Progress is being made on the state level to curb what critics call discriminatory use of credit checks. As of April 18, 2026, New York has joined 10 other states—along with cities like Philadelphia and Chicago—in banning or restricting employers from using credit history in employment decisions, with exceptions for certain sensitive roles. These laws aim to prevent credit issues, often tied to economic hardship, from perpetuating cycles of inequality in the workplace.
Nearly a decade after her disappointment, Greene has turned her setback into a platform for advocacy. Today, she serves as head of community at Self Financial, a fintech firm dedicated to helping people build and repair their credit. With a Ph.D. in human behavior, she emphasizes that improving credit isn't a straight path. "Getting to a good place with your credit isn't necessarily a 'linear journey,'" she says.
Greene offers practical advice for those starting from a similar position. The first step, she insists, is facing the facts. "I think that's the scariest part," she says. "A lot of people will take a step back and not look at it or avoid it as much as possible. But a good 50% of you wanting to improve your [score] is knowing where you are…taking that fear out of it." Free weekly credit reports are available from Equifax, Experian, and TransUnion via annualcreditreport.com, and many banks or credit card issuers provide free score monitoring.
Once armed with this information, individuals should scrutinize their reports for errors or fraud. "If you notice an account you don't recognize or incorrect information about whether you're up to date on payments on an account, reach out to the credit bureau directly to dispute it," Chen advises.

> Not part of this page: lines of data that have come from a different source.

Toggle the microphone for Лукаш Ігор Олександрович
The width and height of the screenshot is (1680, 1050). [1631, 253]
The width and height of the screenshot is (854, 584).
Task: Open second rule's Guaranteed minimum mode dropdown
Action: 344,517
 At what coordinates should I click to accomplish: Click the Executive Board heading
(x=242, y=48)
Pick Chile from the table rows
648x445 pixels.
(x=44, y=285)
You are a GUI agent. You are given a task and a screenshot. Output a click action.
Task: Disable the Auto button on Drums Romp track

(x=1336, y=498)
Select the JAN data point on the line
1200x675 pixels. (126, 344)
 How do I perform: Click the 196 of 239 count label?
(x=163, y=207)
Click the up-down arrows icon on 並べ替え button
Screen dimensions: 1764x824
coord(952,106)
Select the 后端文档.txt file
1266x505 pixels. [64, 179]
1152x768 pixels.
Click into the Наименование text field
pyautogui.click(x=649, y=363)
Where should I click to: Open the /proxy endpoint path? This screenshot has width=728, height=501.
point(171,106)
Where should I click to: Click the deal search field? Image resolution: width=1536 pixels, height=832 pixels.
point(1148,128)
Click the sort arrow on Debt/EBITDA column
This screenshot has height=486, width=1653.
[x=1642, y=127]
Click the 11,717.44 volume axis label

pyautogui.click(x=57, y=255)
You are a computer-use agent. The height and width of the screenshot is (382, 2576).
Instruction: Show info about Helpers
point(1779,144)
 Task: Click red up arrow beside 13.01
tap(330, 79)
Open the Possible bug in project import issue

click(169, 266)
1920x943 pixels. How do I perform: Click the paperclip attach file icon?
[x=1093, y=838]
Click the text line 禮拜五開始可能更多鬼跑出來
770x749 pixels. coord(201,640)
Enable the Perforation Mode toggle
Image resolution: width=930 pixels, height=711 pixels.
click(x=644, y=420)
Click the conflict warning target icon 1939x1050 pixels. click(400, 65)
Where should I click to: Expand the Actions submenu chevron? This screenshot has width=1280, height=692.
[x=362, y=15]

Building positive habits follows: consistent on-time payments and low credit utilization can gradually lift scores.
Psychologically, progress requires mindset shifts, Greene argues. "From a psychological perspective, 'You have to align yourself with the [credit] score that you say that you want,'" she says. "'You have to connect yourself to that score that you want, or the habits of the person who would have that score.'" Celebrating small victories, like paying a bill on time, fosters momentum, while avoiding self-criticism for setbacks keeps motivation alive.
For those with limited or no credit history—often called "credit invisible"—innovative tools are emerging. Secured credit cards, which require a deposit as the credit limit, offer a low-risk entry point. "Because secured cards typically have lower limits, they can also help people ease into using credit and build consistent payment habits over time," Chen notes. Services like Self, Kikoff, and Boom allow renters to report monthly payments to credit bureaus, turning a major expense into a credit-building asset.
Greene's journey illustrates the interconnectedness of personal finance and career success in America. While credit checks remain a tool for some employers to assess risk, evolving laws and fintech solutions are democratizing access to financial health. For job seekers like Greene once was, understanding and addressing credit early can open doors that might otherwise stay closed, preventing one poor decision from echoing through a lifetime of opportunities.